Mesdames, messieurs les sénateurs, en 1945, des forces politiques profondément différentes ont su s'unir pour bâtir la sécurité sociale. Ce qui les rassemblait, c'était la conviction que la solidarité pouvait être une puissance nationale.

Aujourd'hui, c'est à nous, ensemble, de prolonger cet héritage non pas en répétant les choix d'hier, mais en portant l'ambition de notre temps : une sécurité sociale fidèle à ses principes, mais capable de s'adapter aux réalités d'un monde qui change. (Applaudissements sur les travées du groupe RDPI. – Mme la rapporteure générale applaudit également.)

M. le président. La parole est à M. le ministre du travail et des solidarités.

M. Jean-Pierre Farandou, ministre du travail et des solidarités. Monsieur le président, monsieur le vice-président de la commission des affaires sociales, madame la rapporteure générale, mesdames, messieurs les sénateurs, nous ouvrons aujourd'hui au Sénat une nouvelle étape du processus budgétaire : c'est désormais à la chambre haute d'entamer en séance publique l'examen du projet de loi de financement de la sécurité sociale pour 2026.

La copie qui vous parvient est celle qui a été amendée par l'Assemblée nationale. Le budget de la sécurité sociale a été discuté par les députés, qui ont exprimé des désaccords, mais aussi des convergences. Ils ont notamment adopté la première partie du PLFSS, relative aux recettes, ce qui a permis de poursuivre les débats sur la partie consacrée aux dépenses.

Cela fait maintenant plusieurs semaines que je participe aux travaux du Parlement. J'ai pu mesurer la capacité des parlementaires à approuver, mais aussi à refuser, à modifier, à proposer et à voter ce qui constituera la loi de financement de la sécurité sociale pour l'année prochaine. Je suis convaincu que nous poursuivrons dans cette voie au Sénat.

Avant d'entrer dans le détail de la copie qui vous est proposée, je souhaite commencer en favorisant la prise de conscience d'un élément simple : dans la version du texte transmise au Sénat, il manque des économies.

Les chiffres sont connus : le déficit de la sécurité sociale a atteint 23 milliards d'euros en 2025. Le Gouvernement visait, dans sa copie initiale, un déficit réduit à 17,5 milliards d'euros pour l'année prochaine – c'était encore beaucoup, mais la trajectoire allait dans le bon sens. En l'état, selon une approche globale, le déficit est évalué à 24 milliards d'euros, donc en augmentation par rapport à celui de cette année. Si rien n'est fait, en l'absence de budget par exemple, l'évolution au fil de l'eau pourrait même nous conduire à un déficit de 29 milliards d'euros.

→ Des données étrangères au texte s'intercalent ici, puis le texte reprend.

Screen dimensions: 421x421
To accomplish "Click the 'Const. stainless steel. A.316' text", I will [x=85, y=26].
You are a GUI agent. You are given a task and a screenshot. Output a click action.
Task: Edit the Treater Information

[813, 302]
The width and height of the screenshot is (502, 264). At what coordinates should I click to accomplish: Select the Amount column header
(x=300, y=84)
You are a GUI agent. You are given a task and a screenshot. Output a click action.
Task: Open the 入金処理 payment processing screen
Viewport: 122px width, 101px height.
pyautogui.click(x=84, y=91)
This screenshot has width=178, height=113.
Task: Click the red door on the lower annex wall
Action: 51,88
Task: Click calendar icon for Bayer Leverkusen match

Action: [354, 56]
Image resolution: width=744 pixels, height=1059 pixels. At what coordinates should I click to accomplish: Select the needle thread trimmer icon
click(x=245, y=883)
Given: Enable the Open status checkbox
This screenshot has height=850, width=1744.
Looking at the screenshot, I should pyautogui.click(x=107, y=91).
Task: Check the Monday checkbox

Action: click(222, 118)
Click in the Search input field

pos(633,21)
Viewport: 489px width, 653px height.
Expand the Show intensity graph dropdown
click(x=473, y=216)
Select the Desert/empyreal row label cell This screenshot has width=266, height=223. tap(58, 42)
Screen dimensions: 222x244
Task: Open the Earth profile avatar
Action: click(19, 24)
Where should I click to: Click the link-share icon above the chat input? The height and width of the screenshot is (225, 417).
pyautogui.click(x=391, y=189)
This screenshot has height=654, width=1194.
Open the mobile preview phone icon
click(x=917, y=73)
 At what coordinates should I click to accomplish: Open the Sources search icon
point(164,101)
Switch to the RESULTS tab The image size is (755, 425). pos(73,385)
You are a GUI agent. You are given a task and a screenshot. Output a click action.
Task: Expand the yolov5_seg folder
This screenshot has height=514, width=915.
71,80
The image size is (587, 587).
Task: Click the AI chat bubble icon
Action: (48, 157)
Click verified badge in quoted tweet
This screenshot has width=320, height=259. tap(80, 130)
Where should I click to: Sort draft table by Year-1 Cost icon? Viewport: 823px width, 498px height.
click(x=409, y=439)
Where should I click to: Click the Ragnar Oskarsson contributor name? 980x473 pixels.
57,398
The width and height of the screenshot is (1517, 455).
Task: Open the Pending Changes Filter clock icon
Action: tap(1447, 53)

Avec un tel niveau de déficit, c'est toute la pérennité du système social qui serait remise en question de façon critique, ainsi que l'a évoqué ma collègue Stéphanie Rist. Aux côtés des membres du Gouvernement, ma mission en tant que ministre du travail et des solidarités est de veiller à la trajectoire de redressement des comptes de la sécurité sociale ; vous comprendrez donc que j'exprime ma préoccupation en cet instant.

Venons-en maintenant au contenu du texte. Pour ce qui est des recettes, le Gouvernement proposait de revenir sur certaines niches sociales et sur certaines exemptions de cotisations d'éléments de rémunération qui, de fait, se substituent à du salaire. L'Assemblée nationale a voté contre ces propositions, mais a soutenu l'augmentation de la contribution patronale pour les indemnités de rupture conventionnelle et de mise à la retraite.

Ce point n'était pas prévu dans la version initiale du Gouvernement, mais les députés ont adopté un amendement visant à rehausser de 1,4 point la contribution sociale généralisée (CSG) sur les revenus du capital et du patrimoine. Si l'on ne tient pas compte des mesures de transfert, il s'agit de la seule disposition de la copie remaniée par l'Assemblée qui améliore le solde de la sécurité sociale.

L'Assemblée nationale a aussi rejeté la proposition du Gouvernement de mettre fin à l'exonération des cotisations sociales sur la rémunération des apprentis. Si l'objectif commun doit être de préserver l'apprentissage, qui est un succès, pour autant, maintenant que nous sommes sortis de la phase de propulsion de cette politique publique, il n'est pas anormal d'être rigoureux quant au respect de l'équilibre budgétaire. Comme le débat sur l'apprentissage se poursuivra dans le cadre de l'examen du projet de loi de finances (PLF), je ne m'attarde pas davantage sur le sujet.

Le texte contient également un certain nombre de mesures sur les retraites.

Il s'agit, en premier lieu, de mesures positives, votées à l'unanimité par les députés, qui visent à l'amélioration de la retraite des femmes. L'article 45 du PLFSS dispose en effet que sont pris en compte les trimestres de bonification et de majoration de durée d'assurance dans les carrières longues, ce qui permettra à davantage de mères de partir en retraite anticipée.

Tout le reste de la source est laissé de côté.